“How lonely sits the city that was full of people! How like a widow has she become, she who was great among the nations! She who was a princess among the provinces has become a slave” (1:1). And so begins the lamentations of Jeremiah who speaks with many other writers of Scripture in expressing his pain and disappointment and dismay at what God has allowed to happen.

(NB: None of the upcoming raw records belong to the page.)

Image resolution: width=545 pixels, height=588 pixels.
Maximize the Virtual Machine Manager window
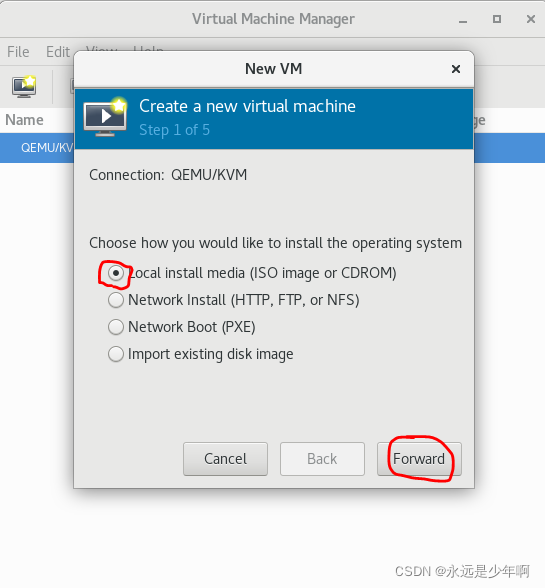(497, 19)
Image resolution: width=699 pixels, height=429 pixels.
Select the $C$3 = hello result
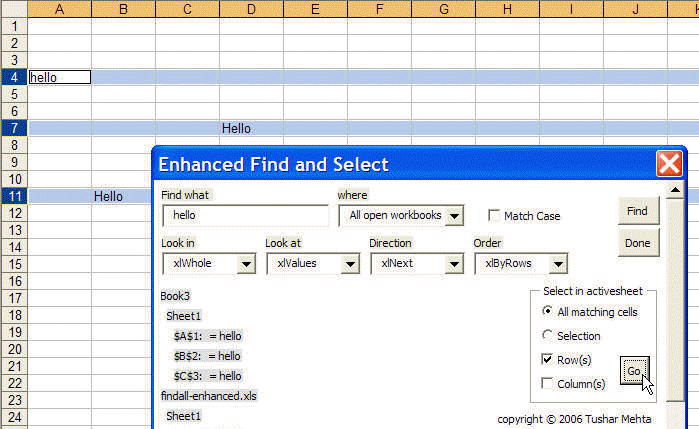tap(207, 376)
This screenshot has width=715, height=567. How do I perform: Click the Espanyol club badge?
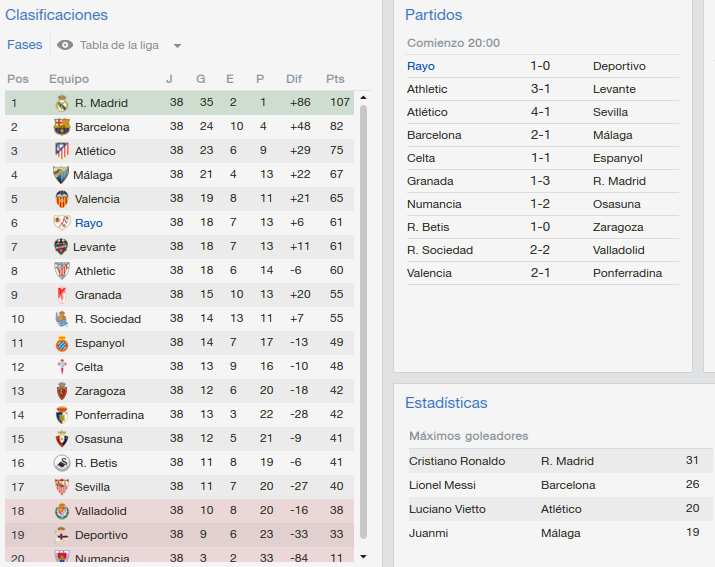tap(62, 343)
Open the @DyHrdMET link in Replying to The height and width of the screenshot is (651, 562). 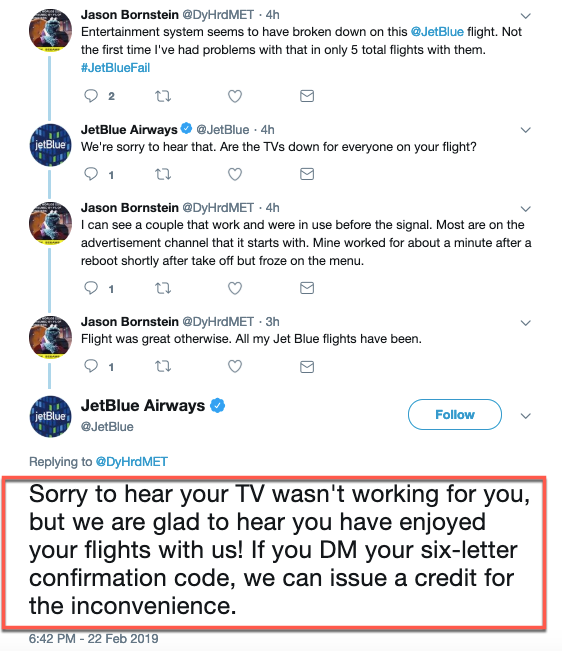point(132,462)
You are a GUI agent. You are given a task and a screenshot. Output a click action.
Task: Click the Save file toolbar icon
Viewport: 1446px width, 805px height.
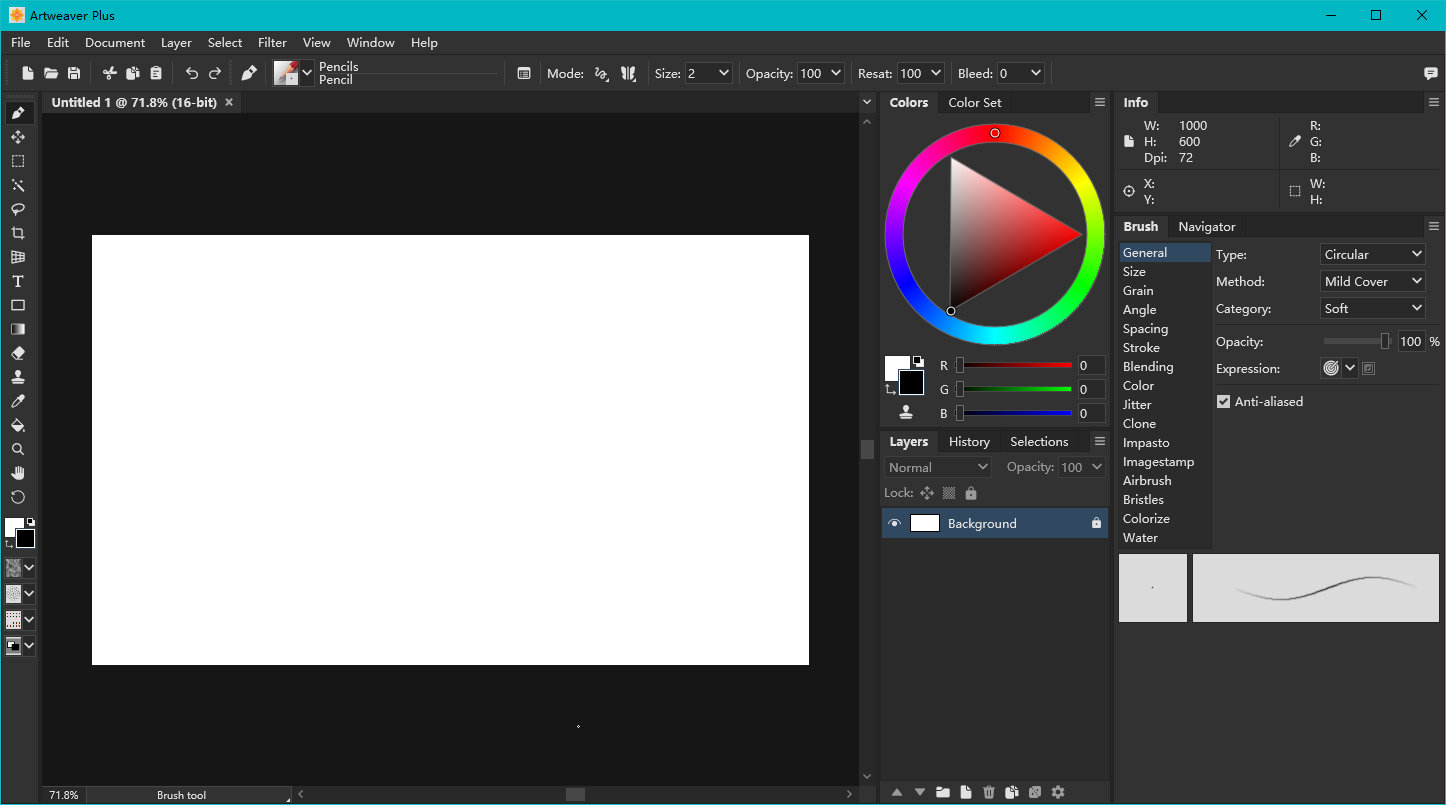(x=74, y=73)
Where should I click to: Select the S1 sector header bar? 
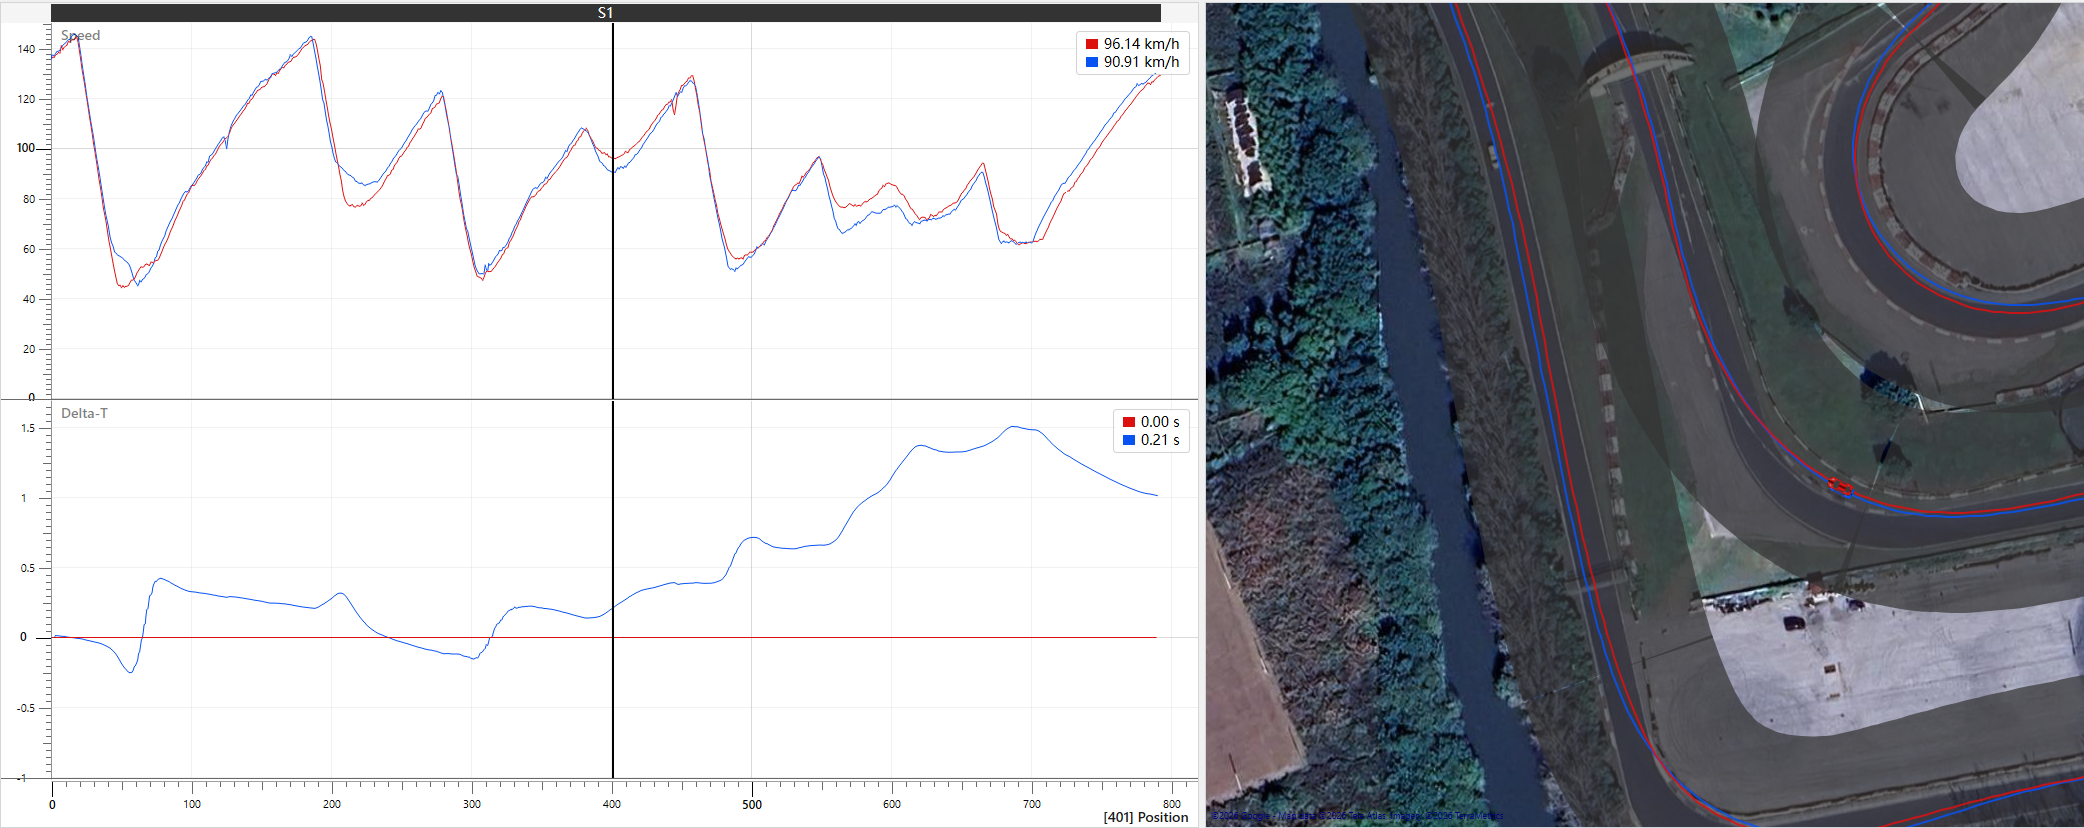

A terrible fate has fallen on Jerusalem, and though the prophet understood it to be necessary (“The Lord is in the right, 1:18), still, he mourned deeply and cried out to those who failed to weep with him: “Is it nothing to you, all you who pass by?” (1:12) How deeply he mourned as he spoke of “terrors on every side” (2:22) and of the anger of the Lord from which no one escaped or survived (2:22). But then. But then!! “But this I call to mind, and therefore I have hope: The steadfast love of the Lord never ceases; his mercies never come to an end; they are new every morning; great is your faithfulness. ‘The Lord is my portion,’ says my soul, ‘therefore I will hope in him’” (3:21-24). Like Horatio Spafford, even when so deeply mourning in his soul, Jeremiah could sing:
When peace like a river attendeth my way
When sorrows like sea billows roll
Whatever my lot, Thou hast taught me to say
It is well, it is well with my soul
It is well (it is well)
With my soul (with my soul)
It is well, it is well with my soul.